Mick resembled no other dog for miles around. He had been abandoned as a puppy by visitors some three years previously, and Mr Pugh the policeman had told Amy she could have him: no one else wanted him—for what use was a dog in this part of the world unless he was a working sheepdog? Mrs Bowen said she thought he might possibly be an Irish terrier, only that his hair was a bit too long for that, maybe. Since he was certainly not Welsh he might as well be Irish, Amy had reasoned, and therefore named him Mick, loving him without in fact caring what he was. Every morning Mick accompanied her so far and watched her cross over the stream, and then turned back; every afternoon he came the same distance to meet her.
He stood up now, wagging his tail.
“However did you know I was going to be early?” called Amy. “What do you think of this weather, boy?—do you like it?”
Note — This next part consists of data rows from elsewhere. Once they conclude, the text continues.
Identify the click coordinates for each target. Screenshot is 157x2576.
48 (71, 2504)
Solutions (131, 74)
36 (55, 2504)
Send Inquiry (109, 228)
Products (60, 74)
He barked back at her, eager staccato barks, and then, overcome by excitement, burrowed his nose and tossed up snow, and shook his head and sneezed, and burrowed again, behaving so much like a clown that Amy was bound to laugh. She ran across the plank bridge, balanced the can of milk carefully on one of the steps, and then sprang at Mick, meaning to catch and hug him. But he dodged and she lost her balance and rolled on the ground with Mick beneath her wriggling to get free. When they stood up the snow that clung to them both was speckled with dry leaves.
“Look at us now—covered!” said Amy. “Go on then, boy—tell Granny. Tell her I’m coming.”
Mick flew ahead up the slope. Amy retrieved the can of milk and did her best to hurry after him, but as soon as she was clear of trees she felt again the strength of the wind and the sharp bite of the snow it carried with it and she had to go slowly. After all, it was of no consequence how slowly she went now: she was nearly home.
She topped the first rise. From here she was accustomed to seeing in front of her the slated roof and grey stone walls of the Gwyntfa. Low and broad, the cottage was set sideways into the hill, facing east but with the front door placed in the centre of its south wall, the gable end overlooking the slope. To the right of the front door were two windows, one above and one below, and to the left of it, high up, a little peephole that served to light the stairs. The short cropped grass continued to the very step of the porch, and large flat stones sunk into the grass formed a rough sort of path that led away from the porch in either direction. Against the west wall of the cottage was a lean-to shed where they kept the chicken-house and where they chopped sticks and sawed logs. On the other side a patch of ground had been enclosed and dug over to make a garden where Mrs Bowen cultivated vegetables and herbs, and gooseberry-and currant-bushes, and a few flowers. Down in the far corner of this enclosure was the lavatory, a wooden hut like a sentry-box, and the whole scene was crowned by the mountain-ash that grew from a cleft in the rock behind and above the cottage. None of this was visible to Amy today because of the snow driving between her and every known object, until suddenly there was Mick leaping round her legs again, and there was the porch and her grandmother, wrapped in a shawl, peering out. “Amy—I’m glad to see you!”